Importance: In the US, more than 600 000 adults will experience an acute myocardial infarction (AMI) each year, and up to 20% of the patients will be rehospitalized within 30 days. This study highlights the need for consideration of calibration in these risk models.
Objective: To compare multiple machine learning risk prediction models using an electronic health record (EHR)-derived data set standardized to a common data model.
Design, setting, and participants: This was a retrospective cohort study that developed risk prediction models for 30-day readmission among all inpatients discharged from Vanderbilt University Medical Center between January 1, 2007, and December 31, 2016, with a primary diagnosis of AMI who were not transferred from another facility. The model was externally validated at Dartmouth-Hitchcock Medical Center from April 2, 2011, to December 31, 2016. Data analysis occurred between January 4, 2019, and November 15, 2020.

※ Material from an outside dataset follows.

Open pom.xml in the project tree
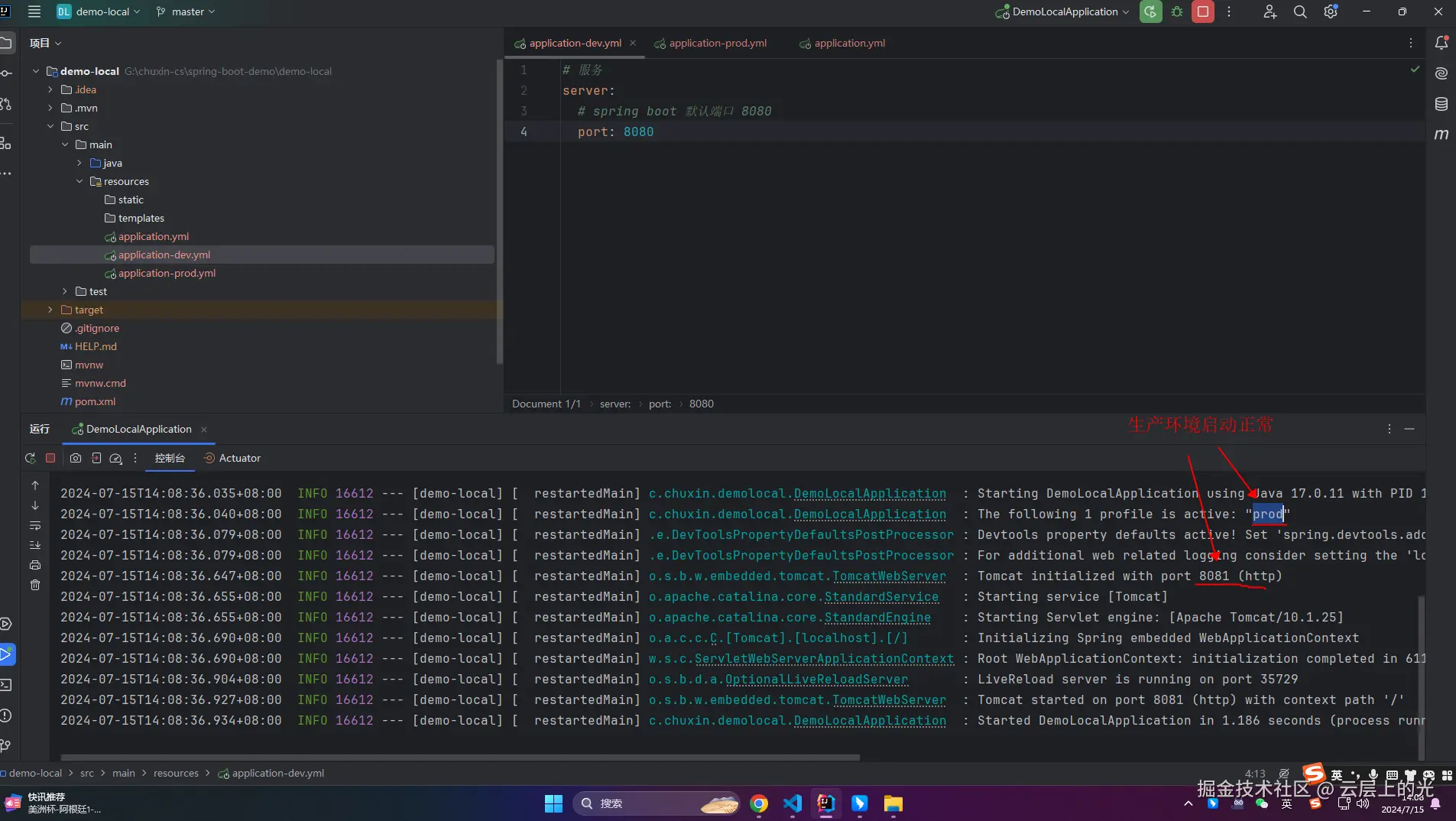 pos(95,401)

Exposures: Acute myocardial infarction that required hospital admission.
Main outcomes and measures: The main outcome was thirty-day hospital readmission. A total of 141 candidate variables were considered from administrative codes, medication orders, and laboratory tests. Multiple risk prediction models were developed using parametric models (elastic net, least absolute shrinkage and selection operator, and ridge regression) and nonparametric models (random forest and gradient boosting). The models were assessed using holdout data with area under the receiver operating characteristic curve (AUROC), percentage of calibration, and calibration curve belts.

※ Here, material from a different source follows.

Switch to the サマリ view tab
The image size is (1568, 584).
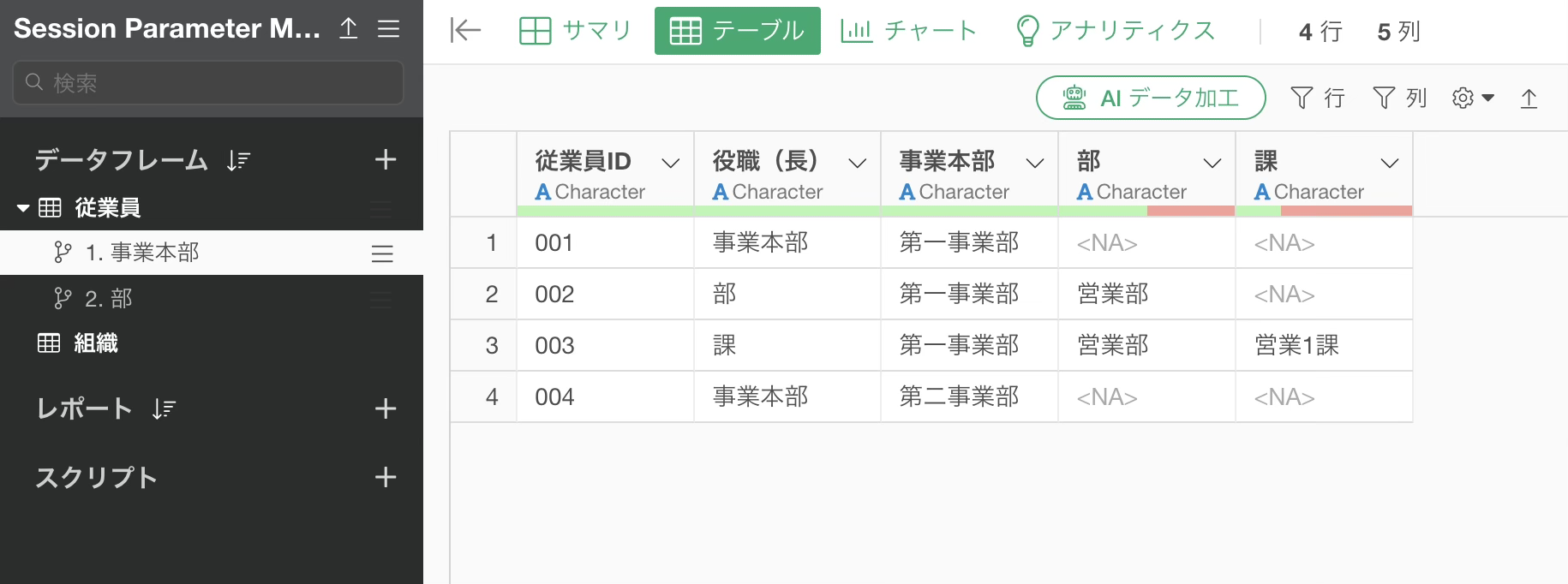pyautogui.click(x=575, y=31)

Results: The final Vanderbilt University Medical Center cohort included 6163 unique patients, among whom the mean (SD) age was 67 (13) years, 4137 were male (67.1%), 1019 (16.5%) were Black or other race, and 933 (15.1%) were rehospitalized within 30 days. The final Dartmouth-Hitchcock Medical Center cohort included 4024 unique patients, with mean (SD) age of 68 (12) years; 2584 (64.2%) were male, 412 (10.2%) were rehospitalized within 30 days, and most of the cohort were non-Hispanic and White. The final test set AUROC performance was between 0.686 to 0.695 for the parametric models and 0.686 to 0.704 for the nonparametric models. In the validation cohort, AUROC performance was between 0.558 to 0.655 for parametric models and 0.606 to 0.608 for nonparametric models.
Conclusions and relevance: In this study, 5 machine learning models were developed and externally validated to predict 30-day readmission AMI hospitalization. These models can be deployed within an EHR using routinely collected data.